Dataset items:
######

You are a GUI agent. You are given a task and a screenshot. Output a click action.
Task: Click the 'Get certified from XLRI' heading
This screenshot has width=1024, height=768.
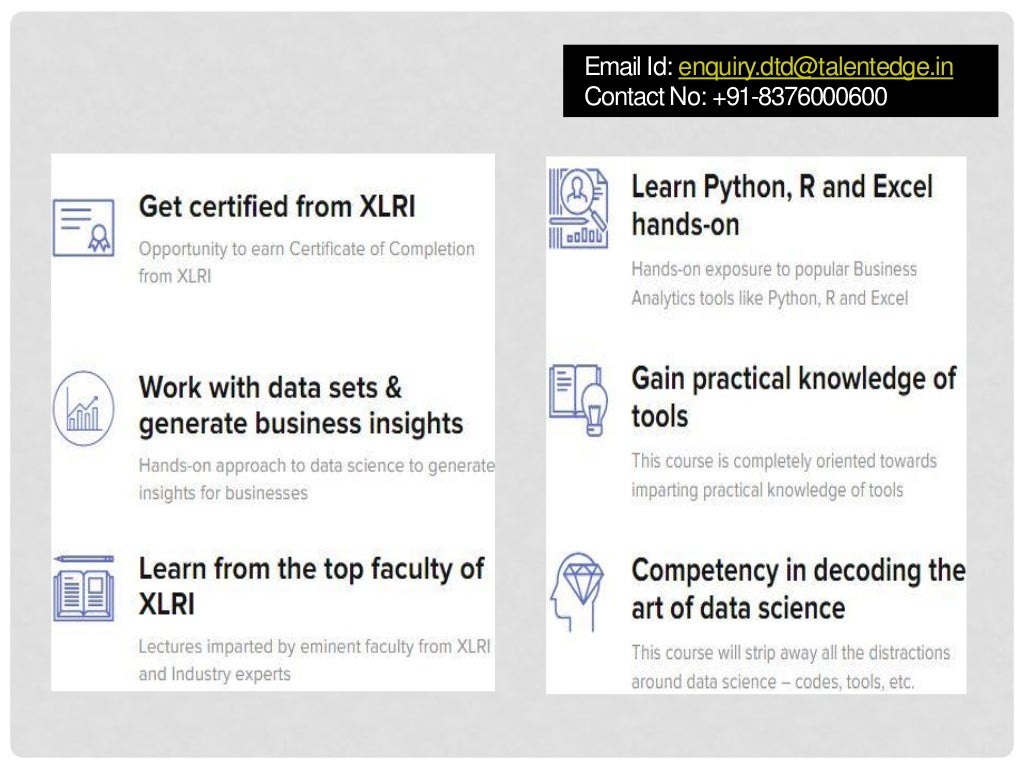(276, 207)
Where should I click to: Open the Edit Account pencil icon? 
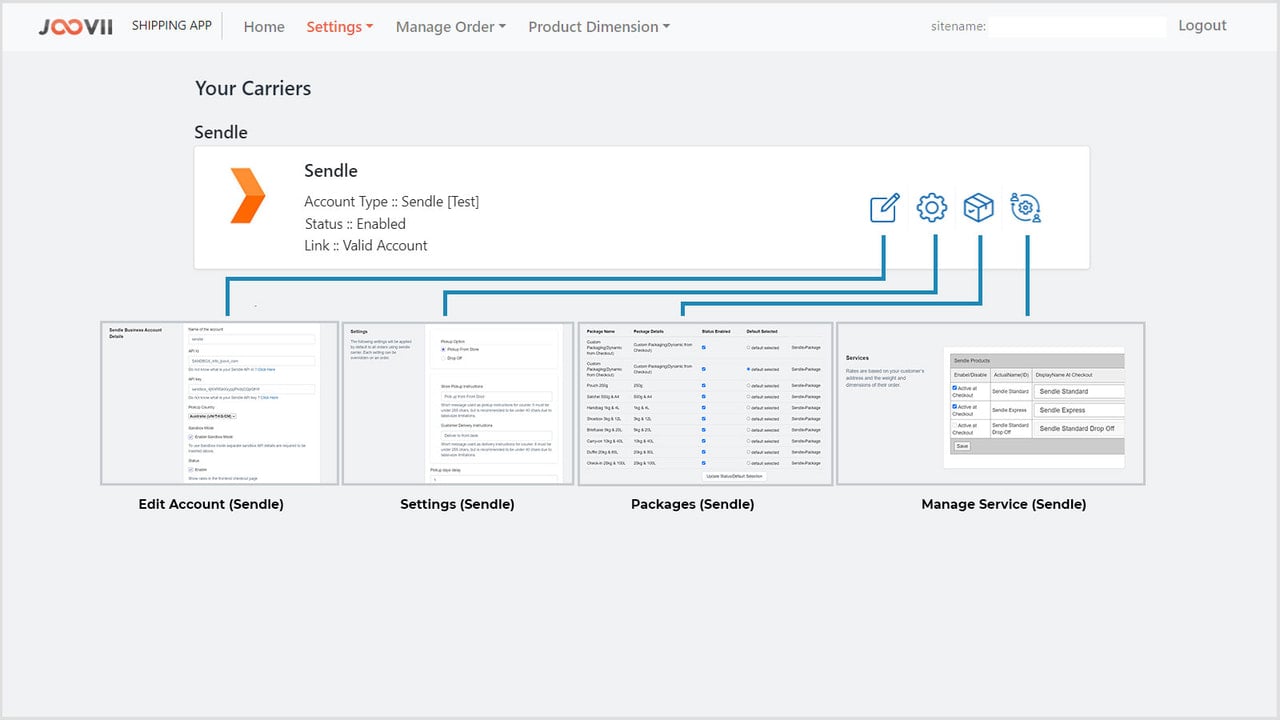coord(885,208)
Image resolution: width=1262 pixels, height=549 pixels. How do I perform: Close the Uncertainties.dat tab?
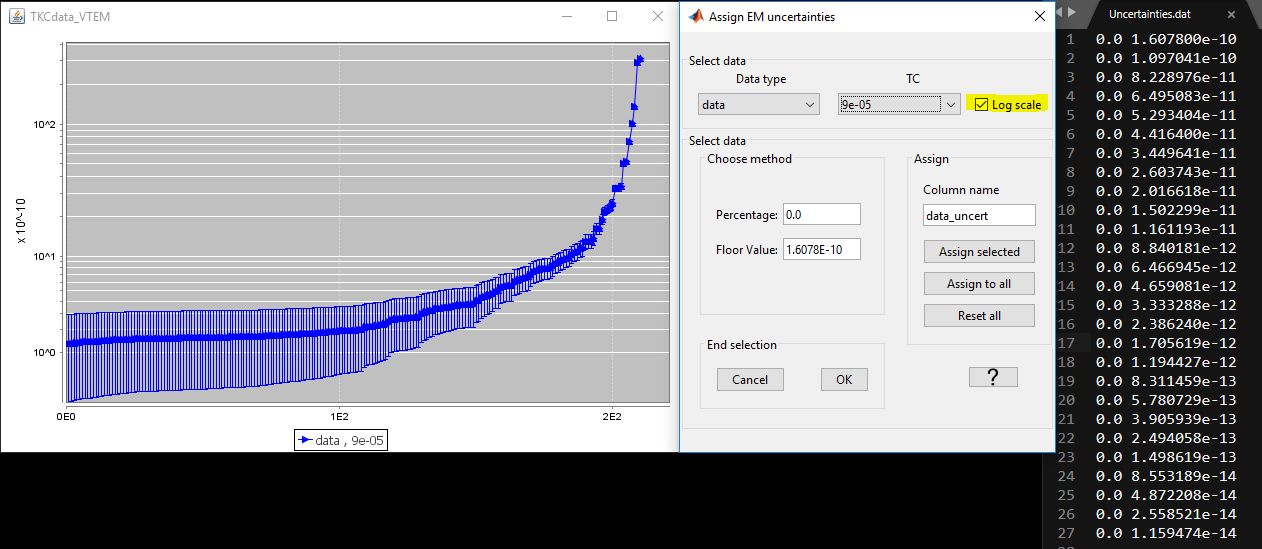coord(1230,15)
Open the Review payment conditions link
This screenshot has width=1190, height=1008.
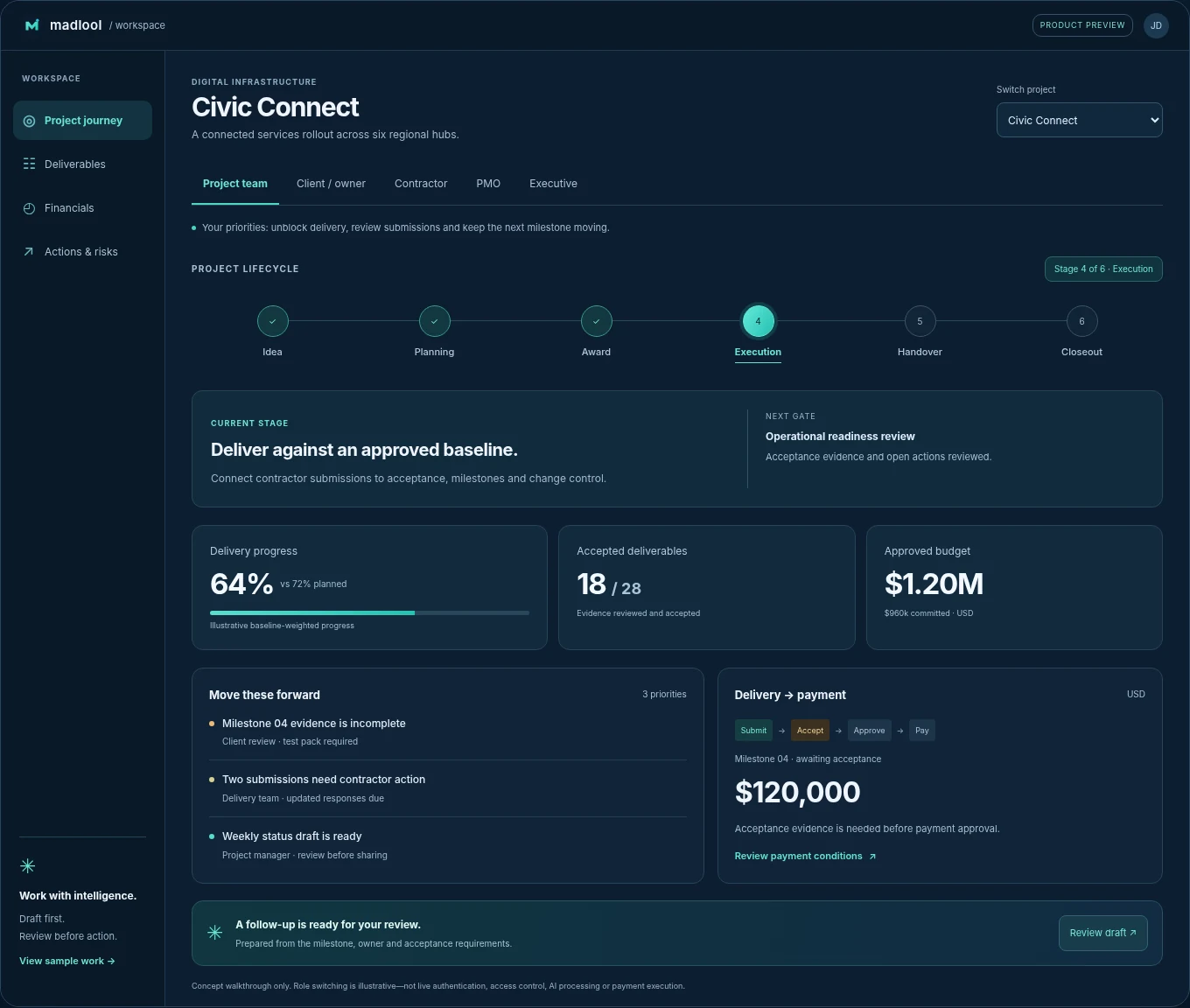tap(805, 856)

######

**Task goal**
Copy every line of the listing above verbatim, leaving out the pictures.

**Written solution**
You are a GUI agent. You are given a task and a screenshot. Output a click action.
Task: Click the 'Get certified from XLRI' heading
This screenshot has width=1024, height=768.
(276, 207)
Where should I click to: Open the Edit Account pencil icon? 
coord(885,208)
Image resolution: width=1262 pixels, height=549 pixels. How do I perform: Close the Uncertainties.dat tab?
coord(1230,15)
Open the Review payment conditions link
This screenshot has width=1190, height=1008.
tap(805, 856)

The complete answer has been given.